# [Task goal]
Copy out the entries word for word, starting at the very beginning and ending at the line containing "[x=453, y=472]", with both ends included. Leave the pictures out of your copy.

----------------

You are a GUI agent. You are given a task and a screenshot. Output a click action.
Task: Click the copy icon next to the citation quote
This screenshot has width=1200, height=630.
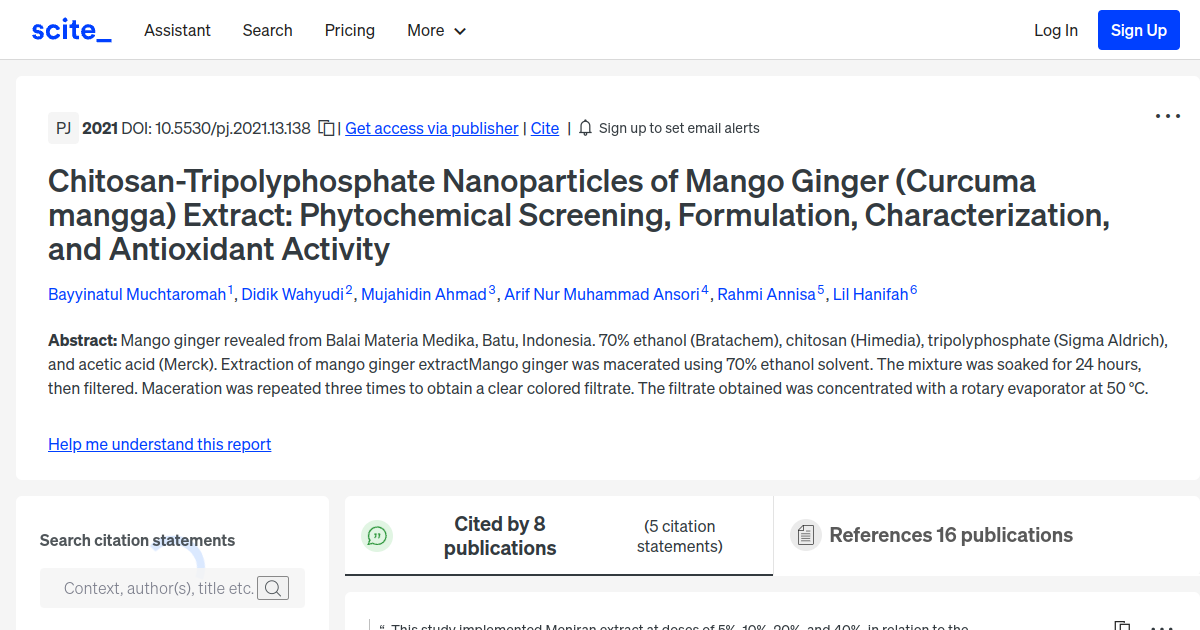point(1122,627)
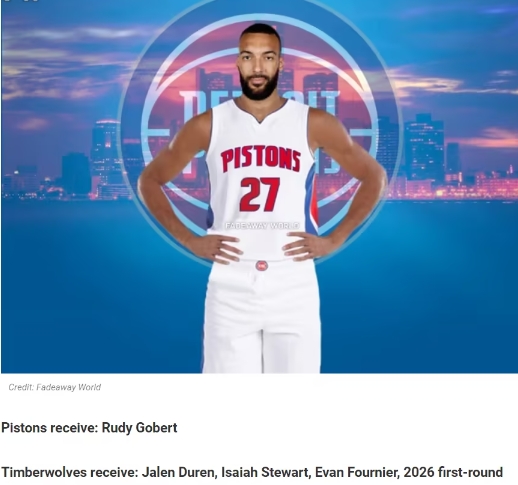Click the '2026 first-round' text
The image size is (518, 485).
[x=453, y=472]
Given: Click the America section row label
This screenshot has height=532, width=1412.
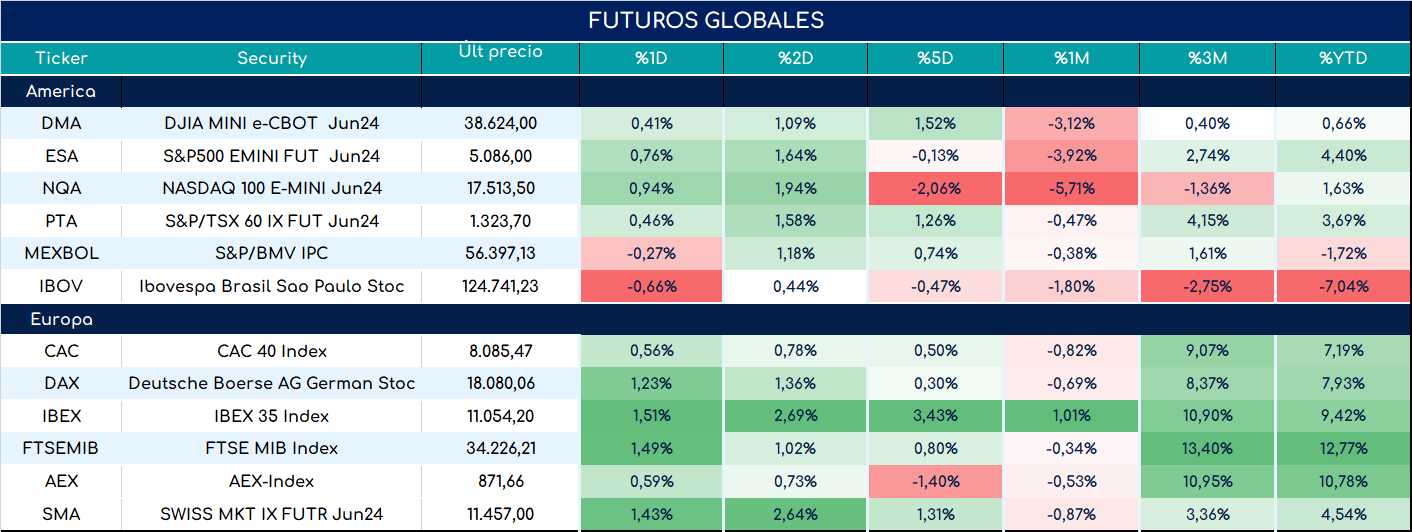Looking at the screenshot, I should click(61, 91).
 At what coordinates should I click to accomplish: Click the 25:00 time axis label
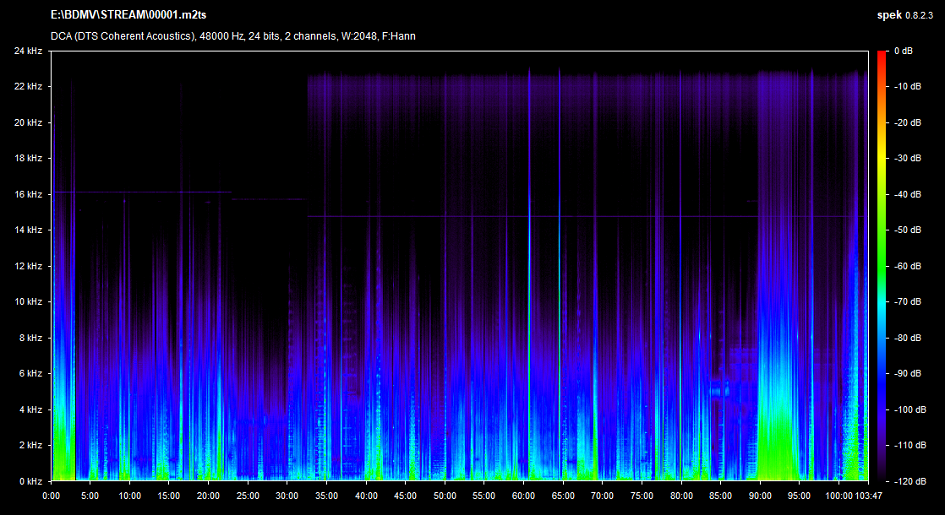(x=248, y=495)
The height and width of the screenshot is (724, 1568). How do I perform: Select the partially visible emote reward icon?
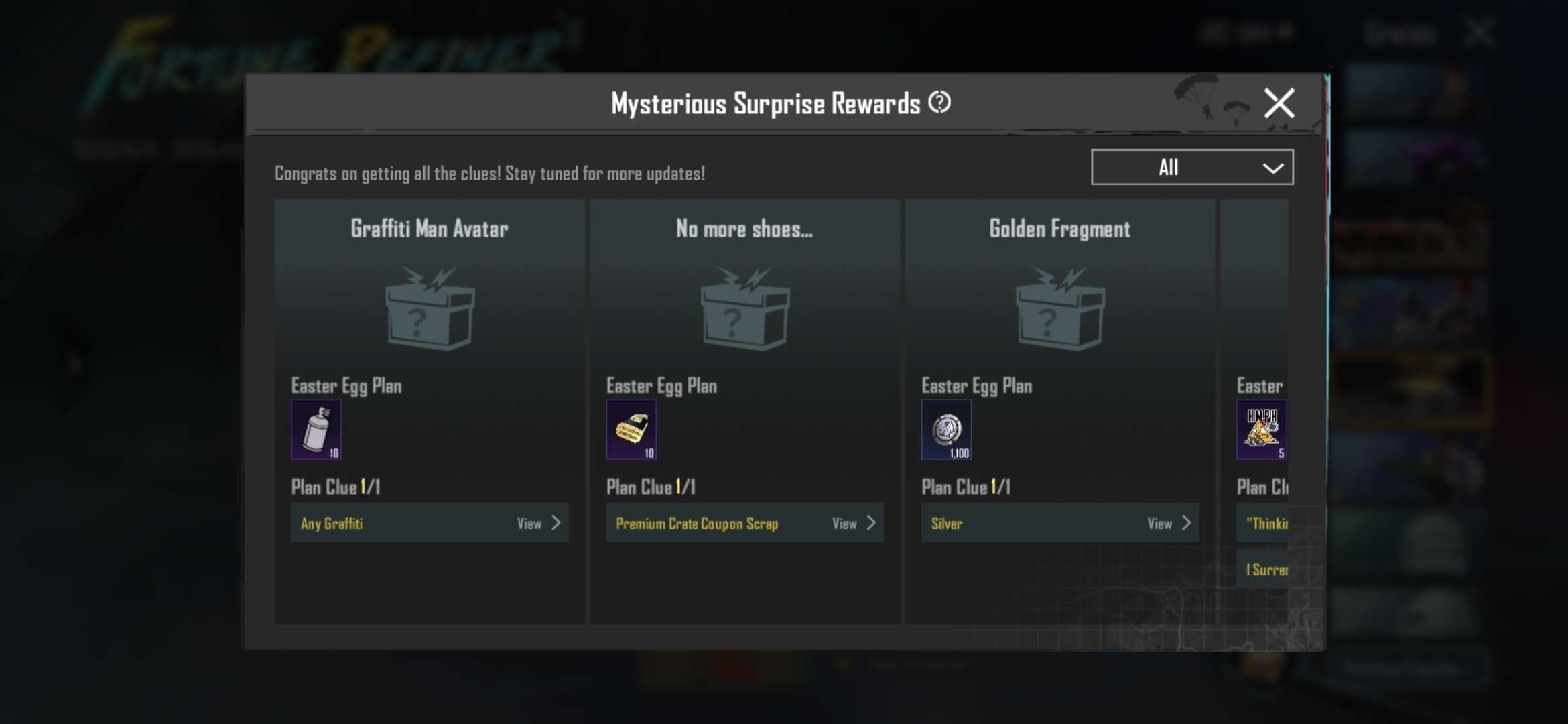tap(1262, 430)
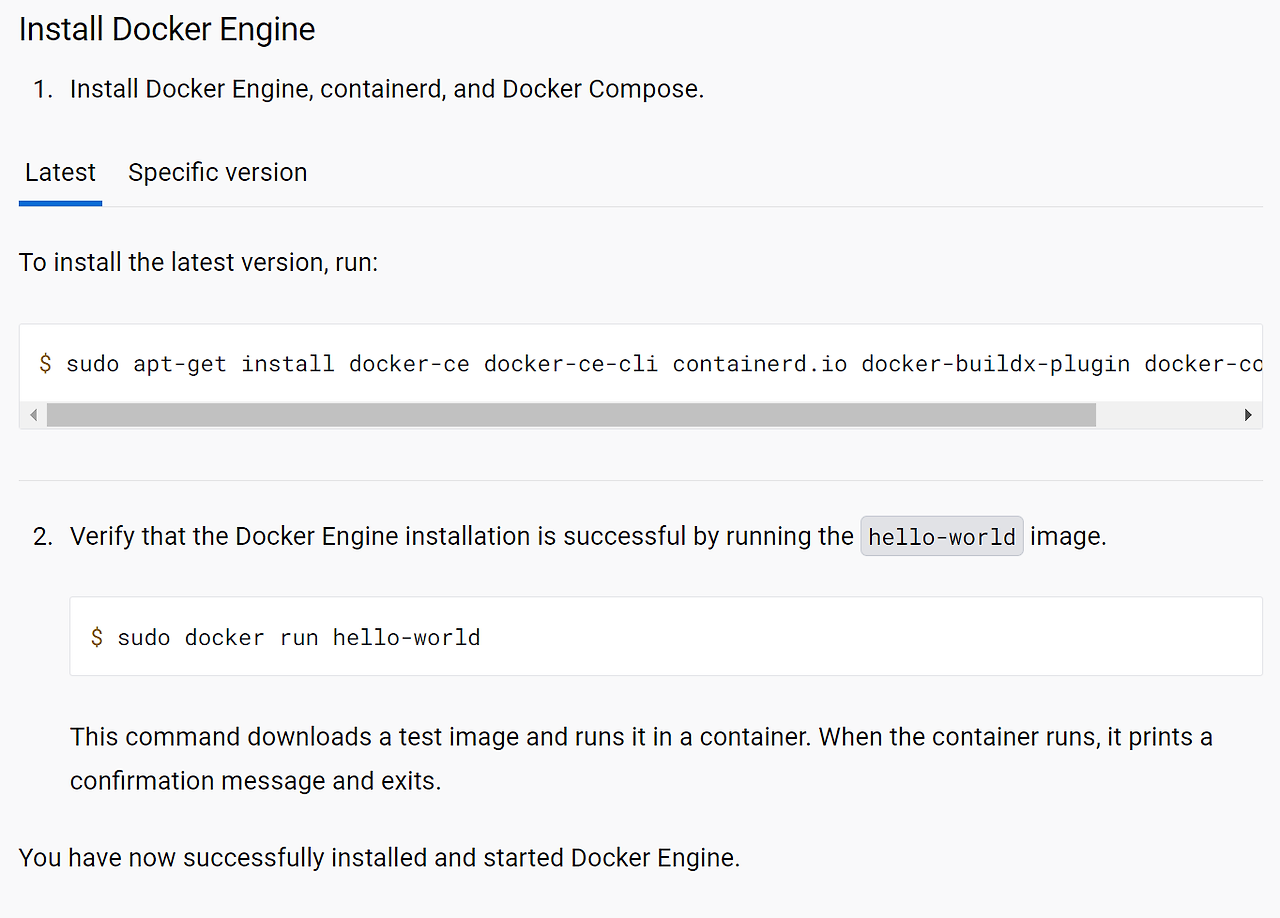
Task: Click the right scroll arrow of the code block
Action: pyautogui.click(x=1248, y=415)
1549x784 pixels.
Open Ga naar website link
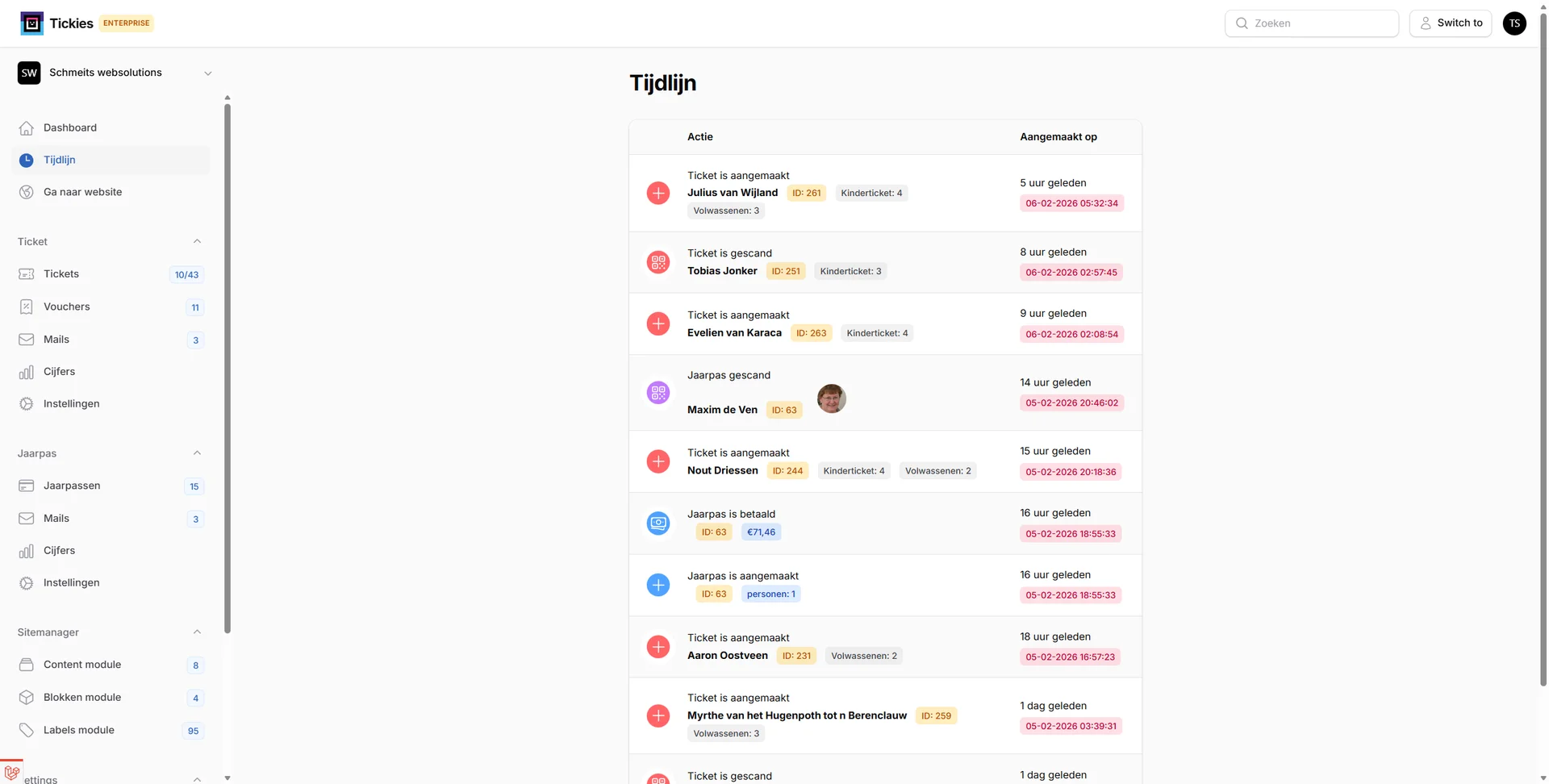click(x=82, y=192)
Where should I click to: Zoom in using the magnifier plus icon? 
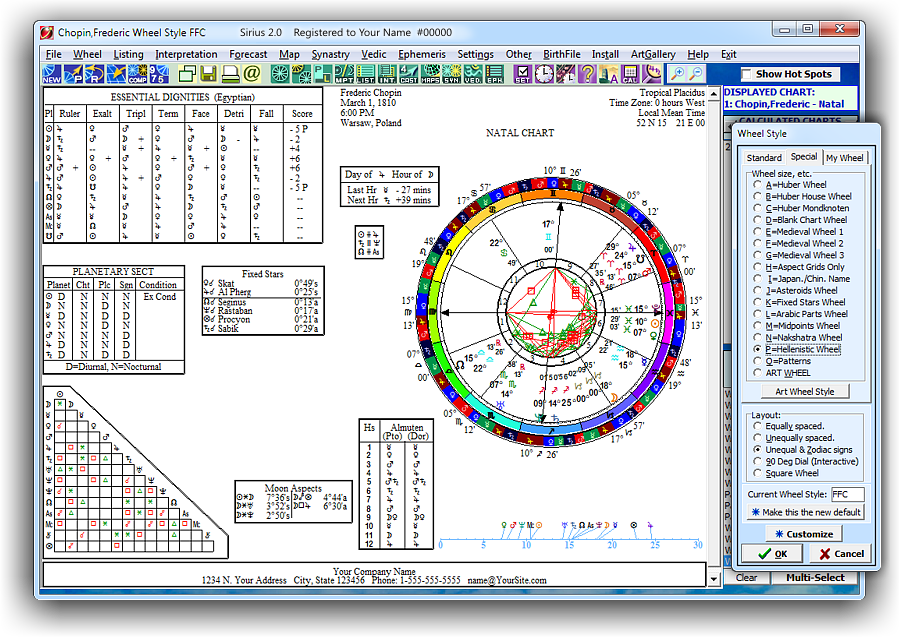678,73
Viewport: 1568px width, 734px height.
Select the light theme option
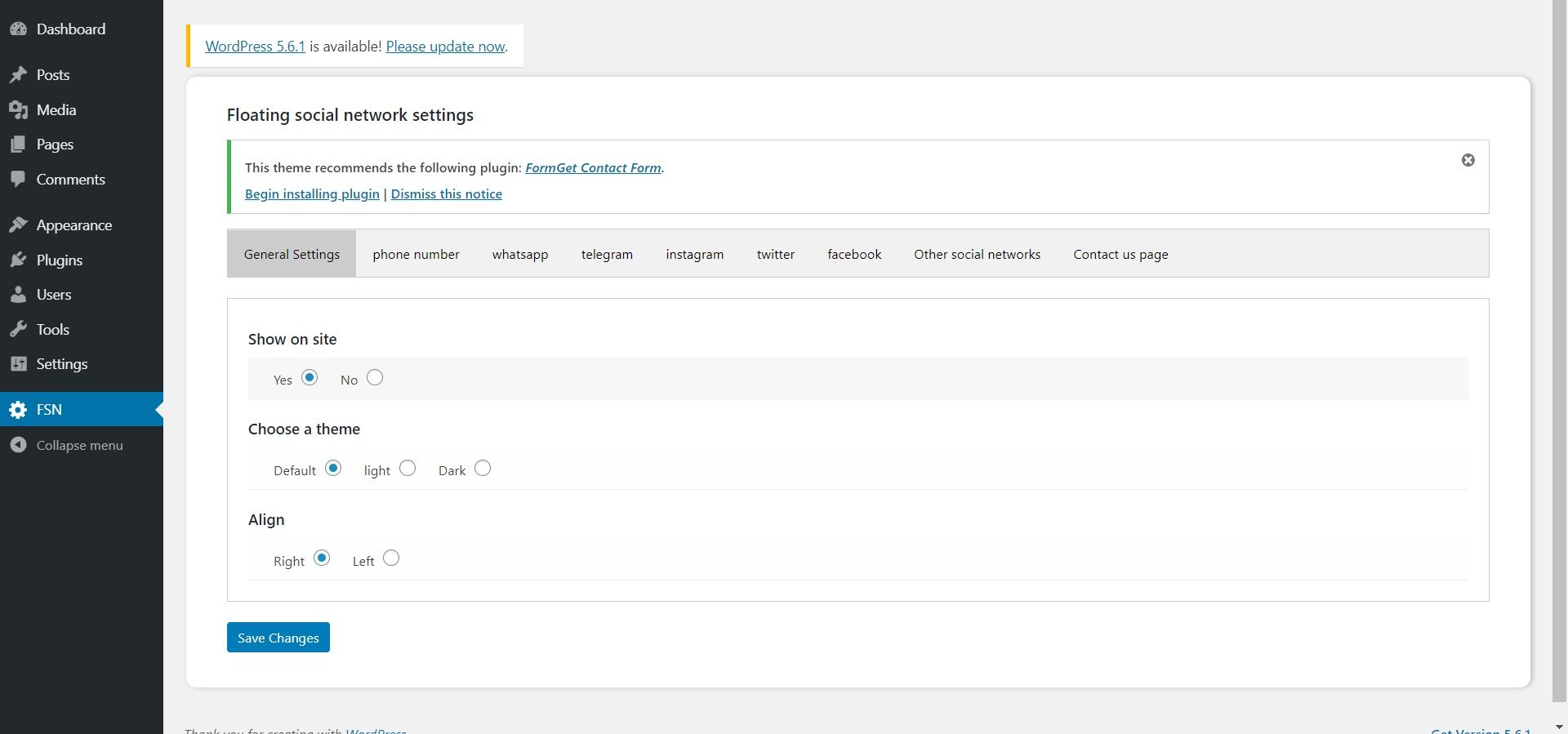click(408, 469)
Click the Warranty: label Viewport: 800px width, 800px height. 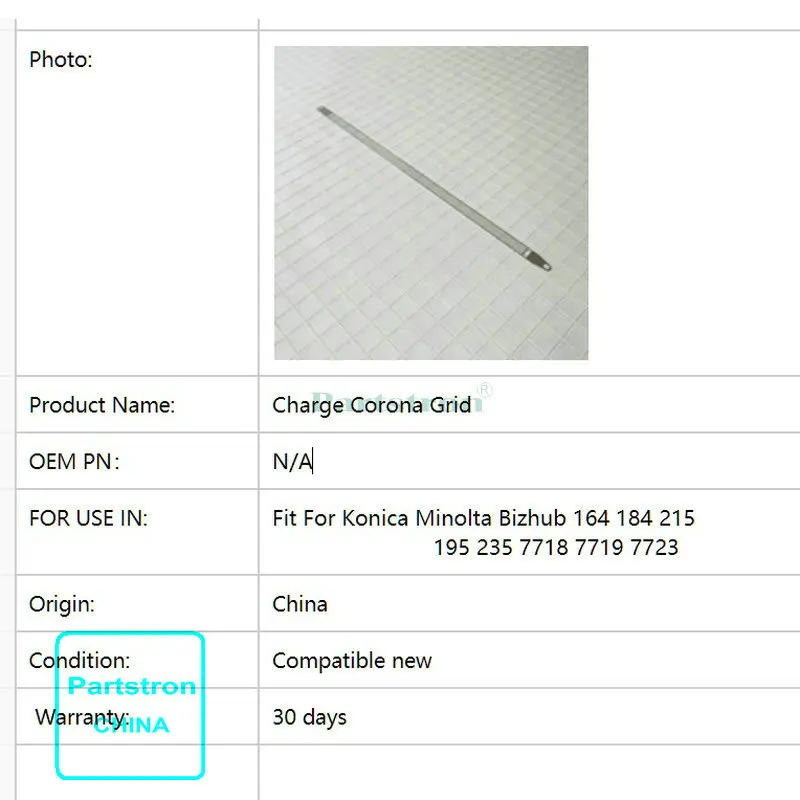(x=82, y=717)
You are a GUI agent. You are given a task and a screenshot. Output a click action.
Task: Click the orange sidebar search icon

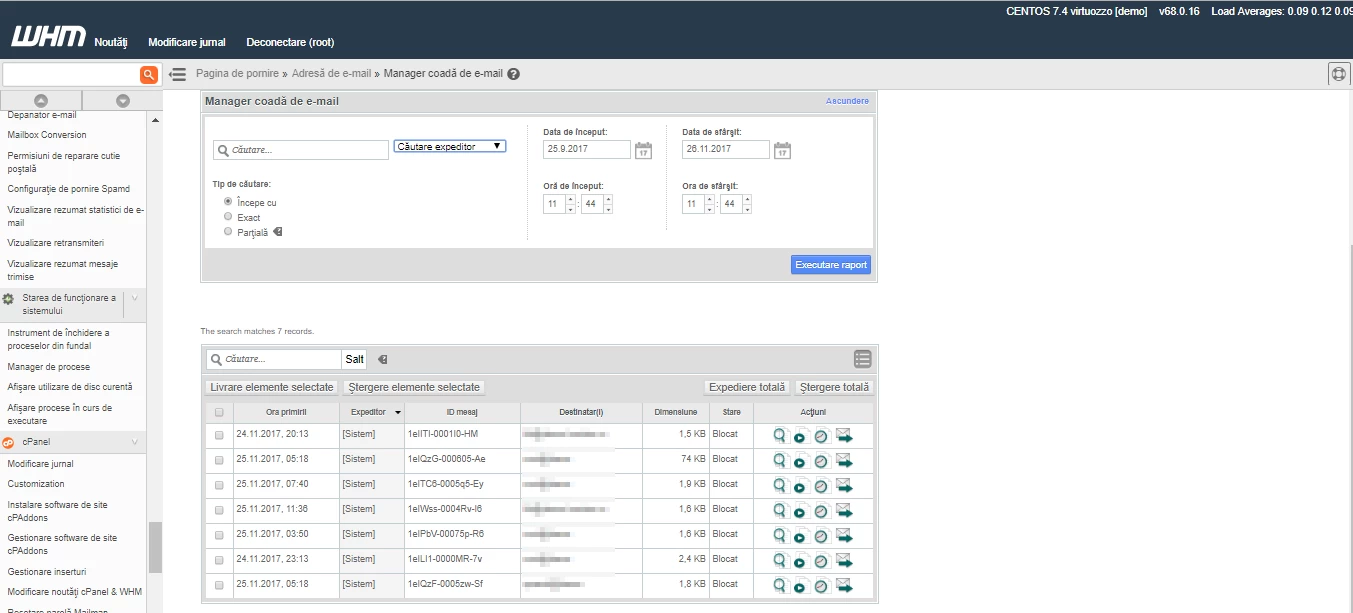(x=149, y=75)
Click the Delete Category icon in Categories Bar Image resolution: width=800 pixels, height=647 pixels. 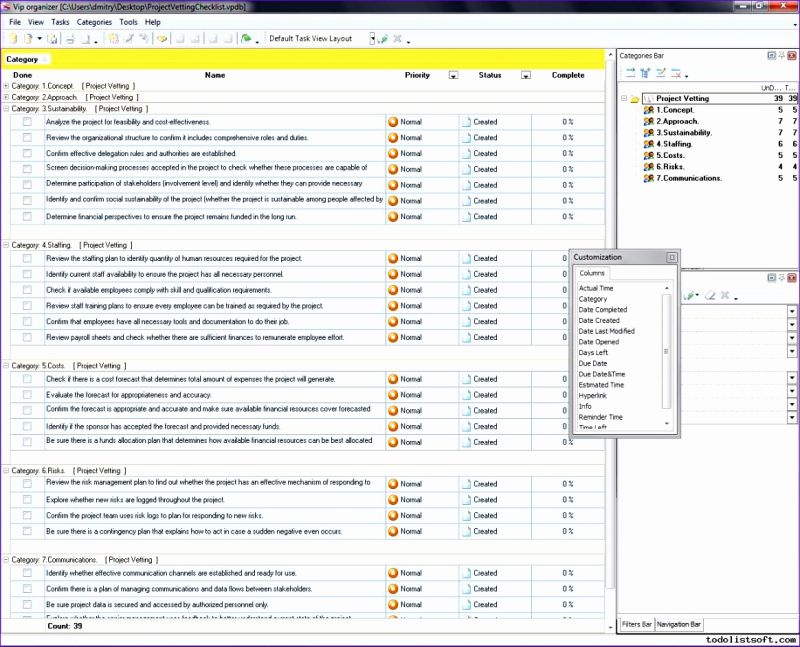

----------------

# [Output for this exercise]
You are a GUI agent. You are given a task and a screenshot. Output a click action.
Task: Click the copy icon next to the citation quote
This screenshot has width=1200, height=630.
point(1122,627)
Click the '2026 first-round' text
The image size is (518, 485).
[x=453, y=472]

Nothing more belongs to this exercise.